▸ **SET PROBLEM**: Copy the material below exactly, from the line that contains "Select the Body Size(in) row label" through the line that contains "Action: coord(271,318)", including both of those lines. Leave the pictures out of your answer.

▸ **PROVIDED DATA**:
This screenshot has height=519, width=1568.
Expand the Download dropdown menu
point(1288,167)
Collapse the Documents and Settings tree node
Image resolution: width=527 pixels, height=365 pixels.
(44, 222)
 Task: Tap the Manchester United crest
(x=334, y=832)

---

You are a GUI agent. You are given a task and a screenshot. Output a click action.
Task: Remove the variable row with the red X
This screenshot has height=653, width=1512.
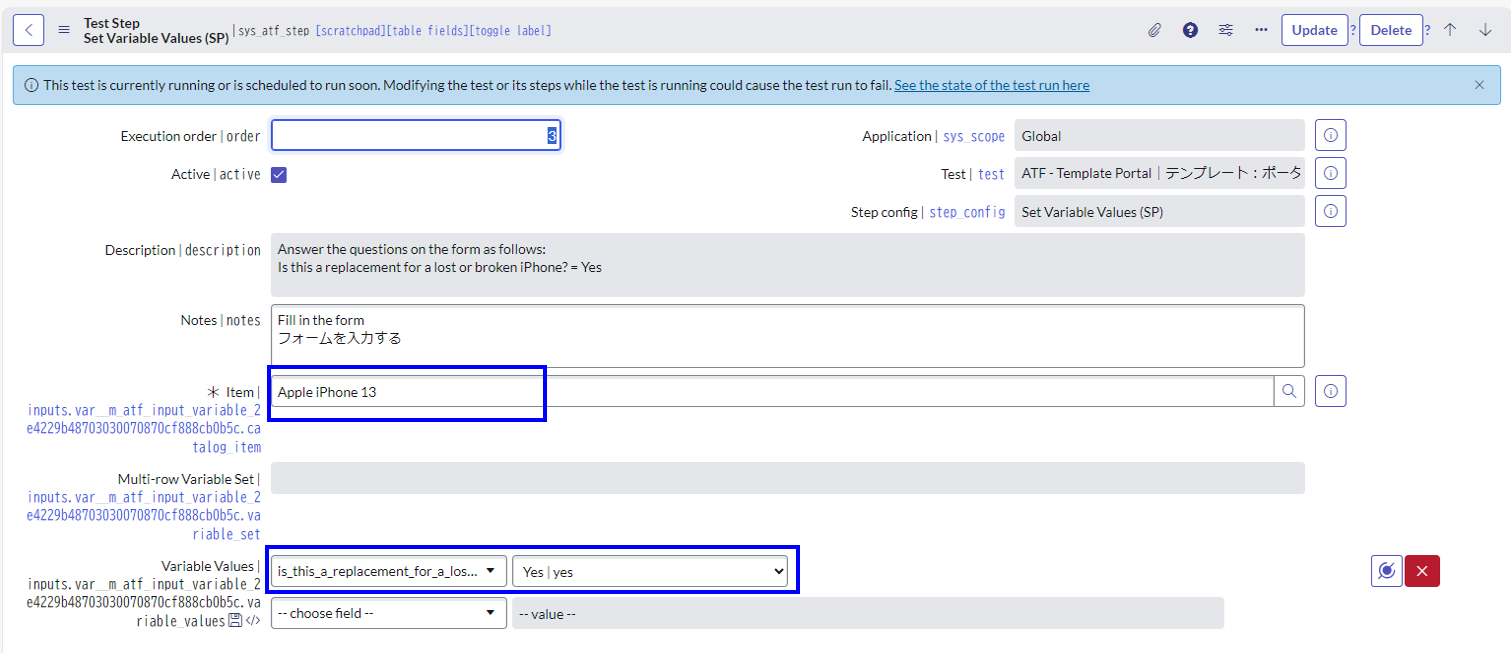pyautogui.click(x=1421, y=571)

---

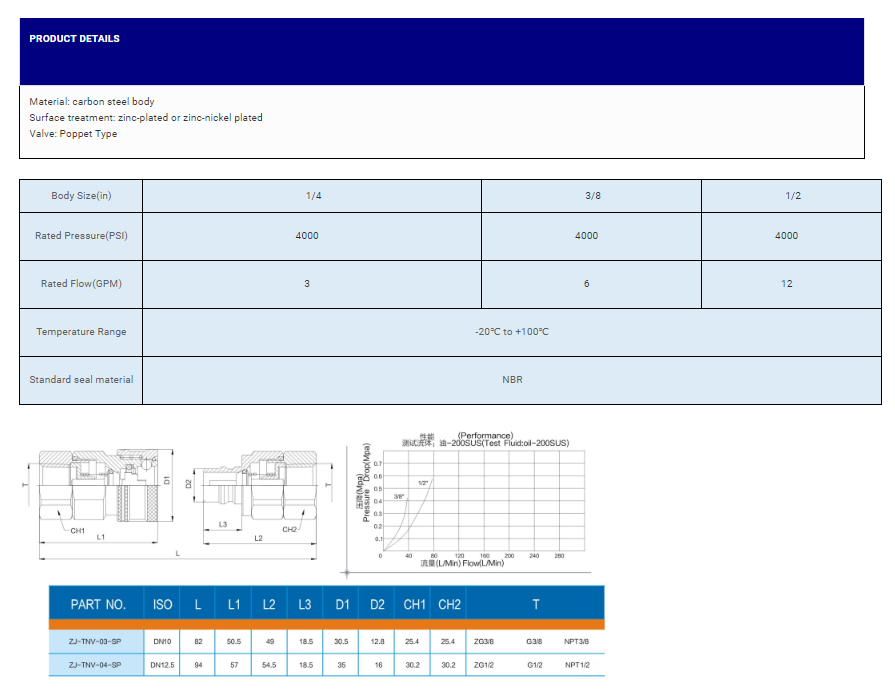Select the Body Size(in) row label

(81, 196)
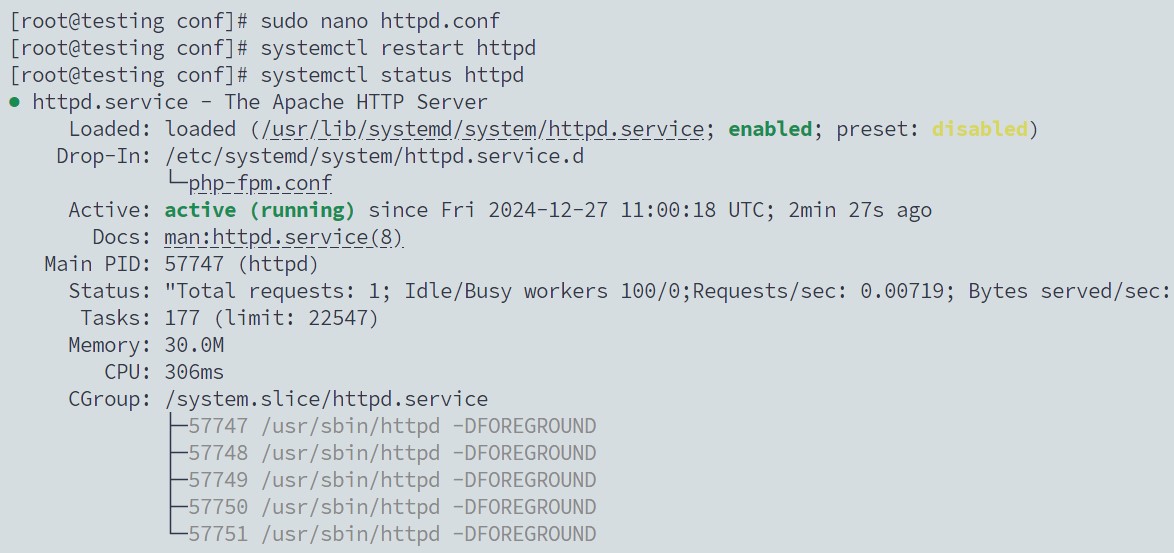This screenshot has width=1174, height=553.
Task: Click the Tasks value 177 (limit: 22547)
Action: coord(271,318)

▸ **TASK RESULT**:
Select the Body Size(in) row label

(81, 196)
This screenshot has width=1174, height=553.
Task: Click the Tasks value 177 (limit: 22547)
Action: coord(271,318)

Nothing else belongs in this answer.